Solar Jam Workshop

WHERE: London, UK
WHEN: 1 September 2008
CLIENT: The ICA, London

How can we turn our kitchens, homes and cities into community labs of researchers and non-experts sharing knowledge and experience?

For the London Design Festival 2008 the public were invited to experiment with the energy potential of berries, onions and citrus leaves to make cutting edge solar cells, jam and patterned textiles.

Solar Jam is an ongoing exploration by the studio exploring energy, food and metabolism in design.

We use public workshops to encourage playful experimentation with scientific processes. Proposing we turn our kitchens, homes and cities into community labs of researchers exploring new ways to live in an ever more resource scarce world.
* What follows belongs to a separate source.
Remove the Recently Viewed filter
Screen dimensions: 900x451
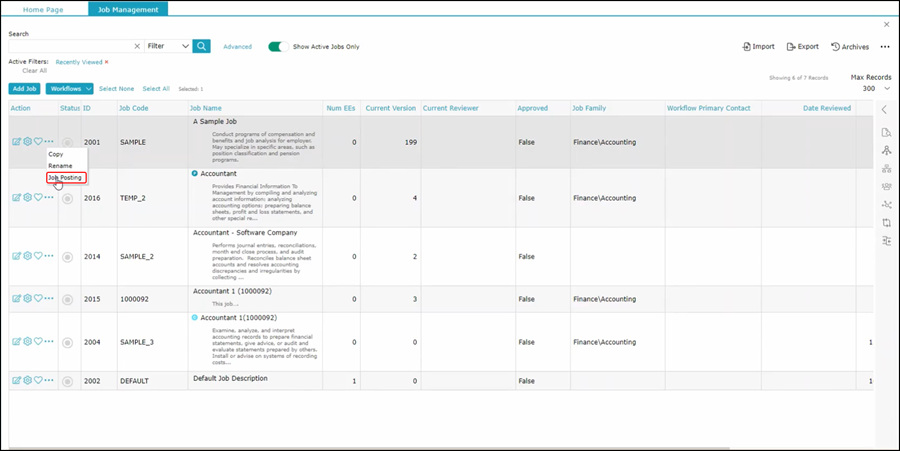point(107,62)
Our aim is to blur the distinctions between kitchens and laboratories and strengthen the connections between traditional crafts and current research practices. Substances have skilfully been extracted from plants for thousands of years for medicinal, nutritional and energy needs. It could be said that the very root of science can be found in these ancient craft traditions.

The project began in 2006 when Rachel Wingfield was invited by chemist Tony Ryan and artist Helen Storey to develop design concepts around more sustainable forms of energy. Through the project Nobel Textiles (2008) we worked with the Chemistry Department at Imperial College London to deliver workshops at the ICA, London and at several European Academic Institutes.

Homemade solar cells

Homemade solar cells

Scientific Background

The mechanism of dye-sensitized solar cells mimics the process of photosynthesis in green plants, using dye rather than chlorophyll to absorb energy from light (photons). This absorbed energy excite electrons; these electrons are moved around inside the chloroplasts found in plant cells and through many reactions, ATP and NADPH molecules are formed. Through additional reactions glucose and carbohydrates are produced. In photosynthesis, the resulting voltage is used to generate ATP and NADPH, instead of an electrical current in the solar cells.

* This workshop is based on an article from Smestad, G.P.: Gratzel, M. J. Chem. Educ. 1998, 75, 752-756.